> [Instructions]
1. Translate this sentence from the forum thread on the magic sword problem into Spanish: "They are older than the Exodus of the Gods, but I doubt they were wielded there."
2. In the forum thread on the magic sword problem, reproduce everything from "Jaken.6801Jaken.6801 Member ✭✭✭" down to "it's full potential.".

***** Passage shown

(Spoiler) The magic sword problem — Guild Wars 2 Forums
Home Lore

(Spoiler) The magic sword problem

Jaken.6801Jaken.6801 Member ✭✭✭

Okay, our Deus Ex Machina for PoF was the sword, we technicaly had all along. Sohothin.

Here is the problem: "How or why did it work?"

Rytlock was wielding the sword for years now (and we still don't know where he got it, btw. ) and never displayed that kind of power. Furthermore there was no indication that we were the one special person that can unleash it's full potential.
As a Mesmer I was able to conjour up multiple clones instantly for shatter and rain down fire from above. Without any explanation.

So what stopps us from doing it again in the future? I kinda believe they missed something along the line. Something like a temporary unlock or something.
I mean, all we got was Rytlock saying that he had the key all this time and suddenly, without any indication we are the God of War ourself. It kinda comes out of left field.

Furthermore, the swords are said to release their power if they are together. They are powerful magical artifacts createdin Orr and given to the Ascalonians. However we don't know where they came from. They are older than the Exodus of the Gods, but I doubt they were wielded there.

So how come we have god killer weapons with us? Sure Balthazar wasn't at his high point, but still very powerful.

Overall I believe this part does need some explaination. I would have liked if the sudden powerspike was an unlock by litteral divine intervention. A parting gift from Kormir, to show us a future power if we finally get the two swords together, or so. Like one of her handmaiden (or all of them) coming down and help us. I mean, with their wings they can go as Valkyries and I bet they could be great "angels" as they were surely paragons.

I dunno. Maybe I am just annoyed by the closing of one question by opening several others again.

Comments

  • To me it seems like it's all a game mechanics issue. The player wielding Sohothin probably doesn't make it super powerful. Rytlock lore-wise is probably very powerful with it but because the game would be dull with him insta-killing all of the mobs for us, Anet makes him act like a normal NPC (killing nothing and then dying).

  • Kenagin.3529Kenagin.3529 Member ✭✭
    edited September 26, 2017

    That would be my explanation as well. We never see Rytlock use its full potential.

**********
***** Supplied records

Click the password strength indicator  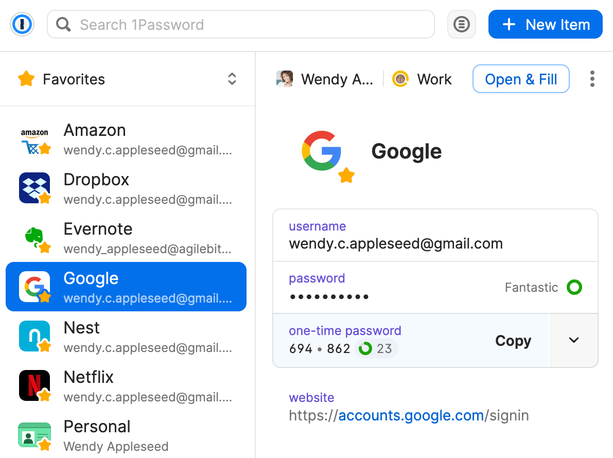[x=574, y=287]
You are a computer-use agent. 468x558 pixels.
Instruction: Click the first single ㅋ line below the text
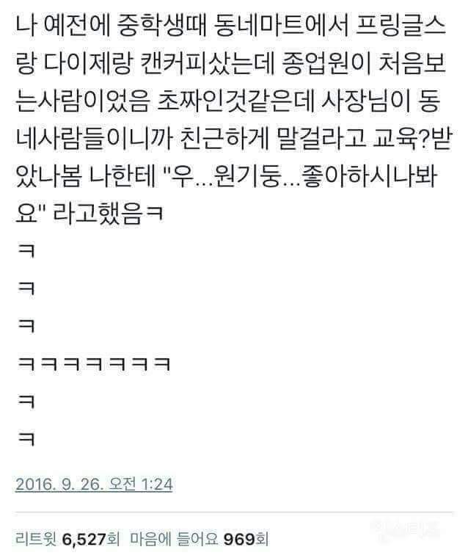(x=26, y=251)
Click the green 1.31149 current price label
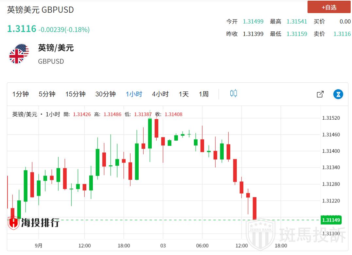The height and width of the screenshot is (255, 352). pos(331,220)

**********

> [Expected answers]
1. Son más antiguas que el Éxodo de los Dioses, pero dudo que se empuñaran allí.

2.
Jaken.6801Jaken.6801 Member ✭✭✭

Okay, our Deus Ex Machina for PoF was the sword, we technicaly had all along. Sohothin.

Here is the problem: "How or why did it work?"

Rytlock was wielding the sword for years now (and we still don't know where he got it, btw. ) and never displayed that kind of power. Furthermore there was no indication that we were the one special person that can unleash it's full potential.